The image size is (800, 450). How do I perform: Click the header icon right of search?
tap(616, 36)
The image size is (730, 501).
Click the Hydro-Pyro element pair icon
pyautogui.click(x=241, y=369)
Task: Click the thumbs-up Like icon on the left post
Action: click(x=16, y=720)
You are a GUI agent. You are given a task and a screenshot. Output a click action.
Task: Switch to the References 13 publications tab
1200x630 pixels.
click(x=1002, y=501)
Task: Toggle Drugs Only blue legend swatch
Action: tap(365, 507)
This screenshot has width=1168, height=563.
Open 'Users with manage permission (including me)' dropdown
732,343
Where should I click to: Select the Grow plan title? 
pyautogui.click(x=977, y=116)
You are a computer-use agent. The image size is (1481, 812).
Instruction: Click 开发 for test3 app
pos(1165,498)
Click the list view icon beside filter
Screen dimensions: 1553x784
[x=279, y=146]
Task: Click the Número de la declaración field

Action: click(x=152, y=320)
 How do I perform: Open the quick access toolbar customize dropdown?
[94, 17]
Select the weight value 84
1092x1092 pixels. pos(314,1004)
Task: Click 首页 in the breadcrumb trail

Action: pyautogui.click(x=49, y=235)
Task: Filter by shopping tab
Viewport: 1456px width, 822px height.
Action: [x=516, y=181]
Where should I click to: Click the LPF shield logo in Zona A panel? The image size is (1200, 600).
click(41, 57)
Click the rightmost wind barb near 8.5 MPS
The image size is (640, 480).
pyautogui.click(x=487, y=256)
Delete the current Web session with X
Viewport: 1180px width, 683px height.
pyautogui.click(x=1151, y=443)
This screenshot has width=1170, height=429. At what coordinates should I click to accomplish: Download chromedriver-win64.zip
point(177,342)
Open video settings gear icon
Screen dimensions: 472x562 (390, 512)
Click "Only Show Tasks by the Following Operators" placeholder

Exercise brief: Transcribe every line of the listing above exactly as it appears.

Expected output:
The image size is (800, 450). How do I perform: Click the header icon right of search?
tap(616, 36)
The image size is (730, 501).
Click the Hydro-Pyro element pair icon
pyautogui.click(x=241, y=369)
Task: Click the thumbs-up Like icon on the left post
Action: click(x=16, y=720)
You are a GUI agent. You are given a task and a screenshot. Output a click action.
Task: Switch to the References 13 publications tab
1200x630 pixels.
click(x=1002, y=501)
Task: Toggle Drugs Only blue legend swatch
Action: tap(365, 507)
This screenshot has width=1168, height=563.
Open 'Users with manage permission (including me)' dropdown
732,343
Where should I click to: Select the Grow plan title? 
pyautogui.click(x=977, y=116)
You are a computer-use agent. The image size is (1481, 812).
Instruction: Click 开发 for test3 app
pos(1165,498)
Click the list view icon beside filter
Screen dimensions: 1553x784
[x=279, y=146]
Task: Click the Número de la declaración field

Action: click(x=152, y=320)
 How do I perform: Open the quick access toolbar customize dropdown?
[94, 17]
Select the weight value 84
1092x1092 pixels. pos(314,1004)
Task: Click 首页 in the breadcrumb trail

Action: pyautogui.click(x=49, y=235)
Task: Filter by shopping tab
Viewport: 1456px width, 822px height.
Action: [x=516, y=181]
Where should I click to: Click the LPF shield logo in Zona A panel? The image size is (1200, 600).
click(41, 57)
Click the rightmost wind barb near 8.5 MPS
The image size is (640, 480).
pyautogui.click(x=487, y=256)
Delete the current Web session with X
Viewport: 1180px width, 683px height.
pyautogui.click(x=1151, y=443)
This screenshot has width=1170, height=429. At what coordinates should I click to accomplish: Download chromedriver-win64.zip
point(177,342)
Open video settings gear icon
Screen dimensions: 472x562 (390, 512)
Click "Only Show Tasks by the Following Operators" placeholder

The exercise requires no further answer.